The old hospital, which is fairly new when compared to other hospitals in North America, was built by the government. The government couldn’t afford to build the new hospital so has involved the private sector as partners to build and run it. Does that mean that government health care is moving slowly toward private health care because the government can’t afford to do it anymore? How is the new hospital going to help improve health care in the North? It is said there will be 100 more beds. I’m hearing that the extra beds won’t be there unless the huge price tag is not bumped up substantially.

Will the new building bring more doctors North? The City of Yellowknife beautification program doesn’t bring more people North, why would a new building do it? The doctors will continue to fly in and out as locums. Health care needs to improve in the NWT. It is easy to build a building and say, “Look what we have done for your health!” It is much harder to make us healthy.

My friend Roman got sicker and sicker. He went to the doctors here. They could not tell him the name of his sickness. He watched TV and went to his computer trying to diagnose his sickness. He went to the naturopath. At least the naturopath spent more time with him. Finally after two years this hard-working tough guy couldn’t take it anymore. He sold a collector’s car he had and took the $25,000 he got and flew to the Mayo Clinic in Phoenix, Ariz. There he had four days of tests.

He came back to Yellowknife with a diagnosis of the disease and prescriptions, which he converted to Canadian prescriptions. The Americans said the one prescription should have been given to him a year earlier to stabilize his condition. The powers that be didn’t want him on the prescription because it was $1,000 a month and warned the results wouldn’t be worth the investment. The doctors here weren’t really interested in the paperwork the Mayo Clinic had generated. Roman got worse and couldn’t breathe. He had to argue and make a scene to get an oxygen tank to take home with him. I believe it was when he to emergency a locum doctor from out of town had him sent to Edmonton.

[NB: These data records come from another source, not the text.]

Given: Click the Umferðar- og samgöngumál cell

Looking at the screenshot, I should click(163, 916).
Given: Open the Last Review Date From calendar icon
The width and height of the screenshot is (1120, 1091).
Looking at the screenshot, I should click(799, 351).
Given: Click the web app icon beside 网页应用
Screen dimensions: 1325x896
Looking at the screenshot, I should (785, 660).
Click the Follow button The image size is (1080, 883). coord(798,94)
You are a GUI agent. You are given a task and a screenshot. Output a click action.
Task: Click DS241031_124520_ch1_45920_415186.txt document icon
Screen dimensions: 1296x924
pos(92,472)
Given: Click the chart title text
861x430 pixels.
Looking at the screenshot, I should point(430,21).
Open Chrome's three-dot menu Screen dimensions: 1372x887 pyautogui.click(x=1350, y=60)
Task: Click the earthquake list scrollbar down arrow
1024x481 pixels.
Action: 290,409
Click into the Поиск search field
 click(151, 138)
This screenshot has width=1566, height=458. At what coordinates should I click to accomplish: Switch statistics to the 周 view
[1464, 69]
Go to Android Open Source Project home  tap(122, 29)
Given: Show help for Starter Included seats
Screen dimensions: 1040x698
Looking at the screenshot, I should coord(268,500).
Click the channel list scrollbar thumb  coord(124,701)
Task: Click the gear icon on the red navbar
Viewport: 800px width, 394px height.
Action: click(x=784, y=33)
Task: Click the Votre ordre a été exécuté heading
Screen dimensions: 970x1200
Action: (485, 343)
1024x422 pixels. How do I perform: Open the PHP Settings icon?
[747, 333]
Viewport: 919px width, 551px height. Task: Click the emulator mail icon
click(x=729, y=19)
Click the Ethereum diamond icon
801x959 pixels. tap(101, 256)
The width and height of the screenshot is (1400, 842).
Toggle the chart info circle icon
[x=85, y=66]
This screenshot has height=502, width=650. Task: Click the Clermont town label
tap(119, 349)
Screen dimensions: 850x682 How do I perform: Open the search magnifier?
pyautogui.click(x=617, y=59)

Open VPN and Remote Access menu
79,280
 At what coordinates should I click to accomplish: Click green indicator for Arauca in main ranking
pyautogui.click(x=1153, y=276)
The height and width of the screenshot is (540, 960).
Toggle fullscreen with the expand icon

Shortly after getting to the Edmonton hospital the lung transplant team took over. I remember when he got home to Yellowknife he was so happy. “Finally, I’ve got someone who knows what is going on. They answered all of my questions. They said the paperwork from the American doctors is good stuff and they are going to use it!”

They worked with Roman for a year or so but the diagnosis had come and been acted on too late. He died at 62. Who killed him? Was it the 30-year-old Stanton hospital building?

On occasion one reads an obituary where the family thanks the health care providers for the good job that they did. On the other hand, I have heard complaints from family of the deceased. I think the Department of Health and Social Services should do a mini evaluation after each death with input from families of the deceased. This would help find the gaping holes in our system.

If the GNWT wants to improve health care in the NWT it should put up some tents or maybe a couple of skids in the hospital parking lot to provide space for more administration if the government can’t afford to build or renovate a new hospital. In 2015, there are some pretty funny tents and skid shacks being built. The GNWT should then take what money is left over from the $1 billion over 10 years and apply it to bringing in and retaining professionals who will help us be healthier and fix us if not. If you can’t afford the buildings, how are you going to afford the rest of the system needed to make the building useful. It is called government-run health care, not P3-run health care.

The other option is that the hospital and the whole department of health be operated on the public-private partnership.

Having a hospital built and run with a private partner while the community fundraises to put needed equipment in the building is possibly an admission of not being able to do the job.

It seems devolution was about downloading responsibility without the cash to do the job. We have a bridge already that we couldn’t afford. The Canadian economic slump is affecting us. Our biggest economic generator is government. We can’t afford what we can’t afford. Making deals like this shows we definitely can’t afford to be a province.

First Nations governments should take a lesson from this. Don’t take the responsibility if you don’t got the cash!